In [None]:
import numpy as np
import pandas as pd
import seaborn as sns
import warnings
import io
import matplotlib.pyplot as plt
warnings.filterwarnings('ignore')
sns.set(style = "ticks", palette = "inferno_r", font_scale = 1.2)

In [None]:
campus_data=pd.read_csv('../input/factors-affecting-campus-placement/Placement_Data_Full_Class.csv')

In [None]:
campus_data.head()

In [None]:
campus_data.info()

1. There are 14 features. 
2. Status is the target variable that indicates if the student is placed or not.
3. There are 6 categorical variables and 7 Continuous variables 

In [None]:
campus_data.shape

There are 215 rows and 15 columns

In [None]:
campus_data.describe()

1. Average 10th grade percentage is 65% and the highest is 89.4%.
2. Average 12th grade percentage is 66% and the highest is 91%.
3. Aggregate degree percentage is 65% and the highest is 89.4%
2. Aggregate MBA percentage is 62% and the highest is 77.89%
2. Average salary a MBA student gets is 2.65 LPA 
6. Highest salary for a MBA student is 9.4 LPA 
7. Lowest is 2 LPA


In [None]:
campus_data.isnull().sum()

There are 67 missing values in salary. We'll check if there's any way to impute values.

In [None]:
plt.figure(figsize=(8,6))
sns.distplot(campus_data['salary'],kde=True,color='green')
plt.show()

We can see that most MBA graduates have CTC around 2LPA to 3.5 LPA. 

In [None]:
plt.figure(figsize=(8,6))
sns.kdeplot(campus_data['salary'].loc[campus_data['gender']=='M'],color='blue')
sns.kdeplot(campus_data['salary'].loc[campus_data['gender']=='F'],color='red')
plt.legend(['Male','Female'])
plt.show()

Women are paid less comparetively to men according to this graph. 

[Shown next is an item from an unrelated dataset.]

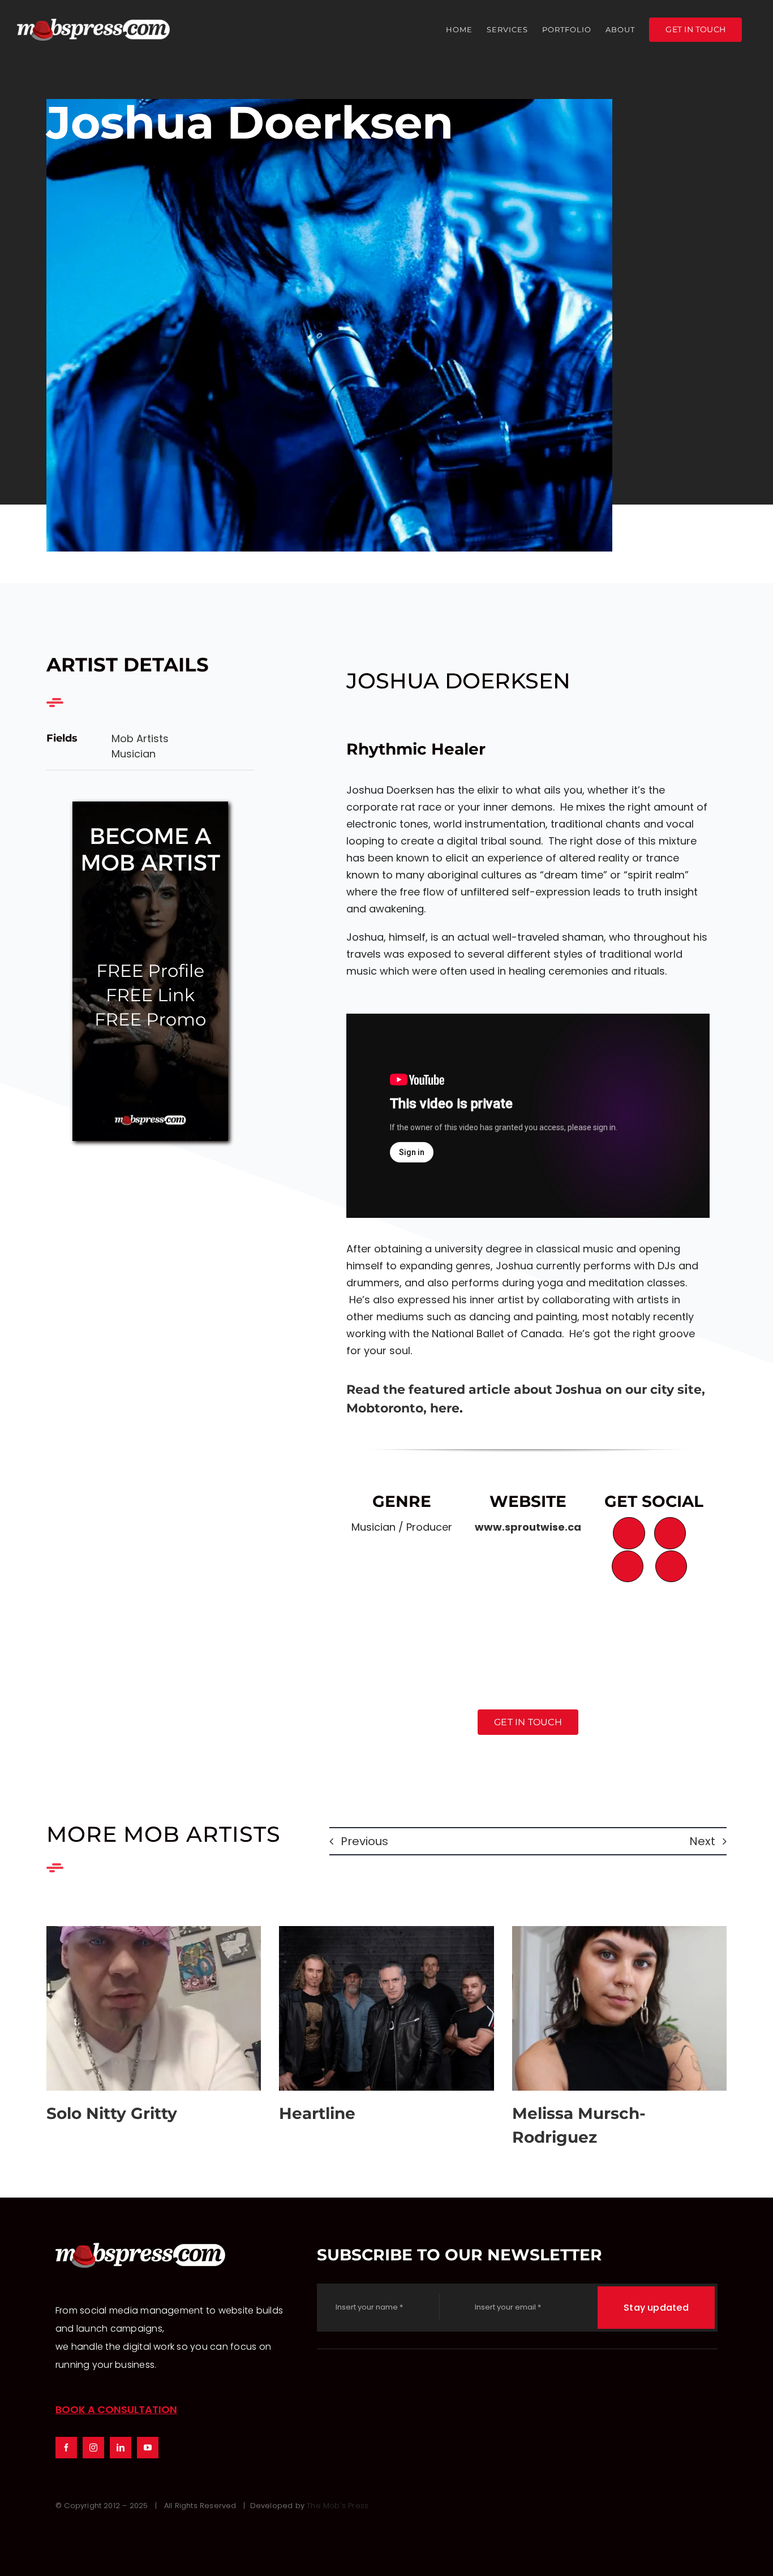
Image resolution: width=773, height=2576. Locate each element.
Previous (364, 1841)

Let's see if there's any reason for missing values


In [None]:
campus_data.groupby('status').salary.count()

We can see there is a reason for missing values. There are missing values only for observations where the status is 'Not Placed'

In [None]:
campus=campus_data.copy()
campus['salary'].loc[campus['salary'].isnull()]=0
campus['salary'].isnull().sum()

We'll impute null values in salary featue with 0 because these students are not placed. We cannot remove these observations because there are 148 null values and if we remove it'll affect the data during modelling.

In [None]:
campus['salary'].describe()

In [None]:
cat=campus.select_dtypes(include='object').columns
cont=campus.select_dtypes(exclude='object').columns
print(cat);print(cont)

CATEGORICAL FEATURES-['gender', 'ssc_b', 'hsc_b', 'hsc_s', 'degree_t', 'workex', 'specialisation', 'status']

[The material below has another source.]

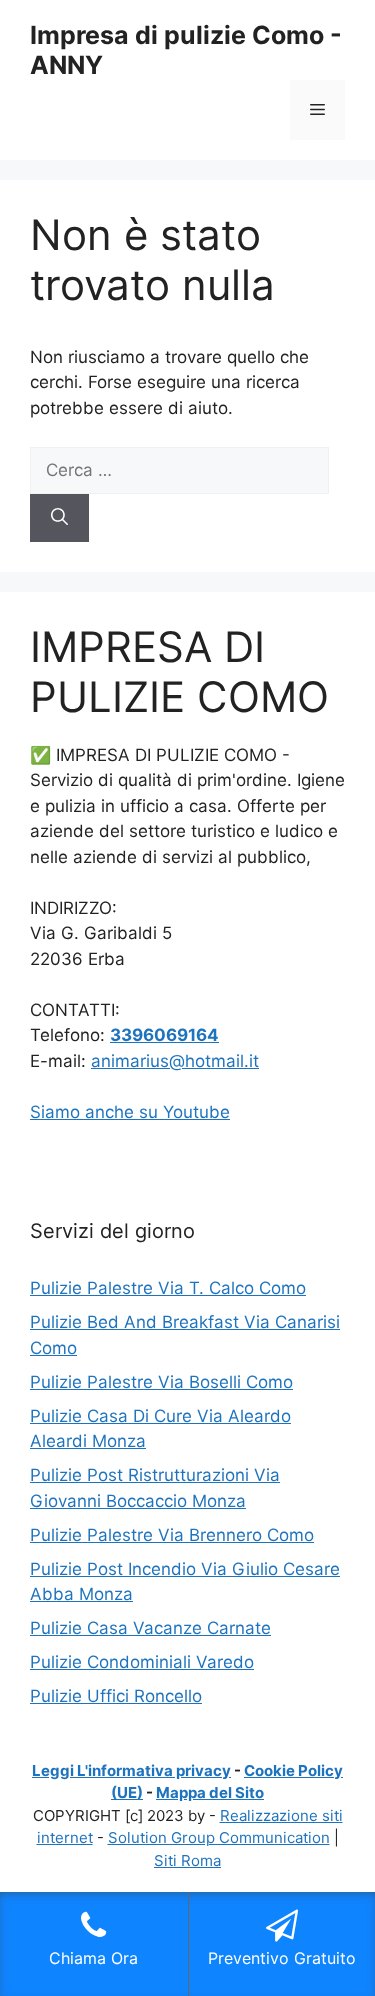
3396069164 (164, 1035)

CONTINOUS FEATURES- ['sl_no', 'ssc_p', 'hsc_p', 'degree_p', 'etest_p', 'mba_p' 'salary']

In [None]:
campus_data.groupby('gender').status.value_counts()

1. As we can see, there are total of 76 female students and 139 male students
2. 48 out of 76 female students are placed i.e Placed ratio is women 63%
3. 100 out of 139 male students are placed i.e Placed ratio for men is 71%

In [None]:
campus_data.groupby('ssc_b').status.value_counts()

1. 78 out of 116 students from Central Secondary Boards are placed
2. 70 out of 99 students from Other Secondary Boards(State,ICSE) are placed

In [None]:
campus_data.groupby('hsc_b').status.value_counts()

1. 57 out of 84 12th grade Central board students are placed
2. 91 out of 131 12th grade Other board students are placed

In [None]:
campus_data.groupby('hsc_s').status.value_counts()

1. 79 out of 113 students who took commerce in their 12th grade are placed
2. 63 out of 91 students who took science in their 12th grade are placed
3. Only 1 out of 6 Arts students got placed. 


In [None]:
campus_data.groupby('degree_t').status.value_counts()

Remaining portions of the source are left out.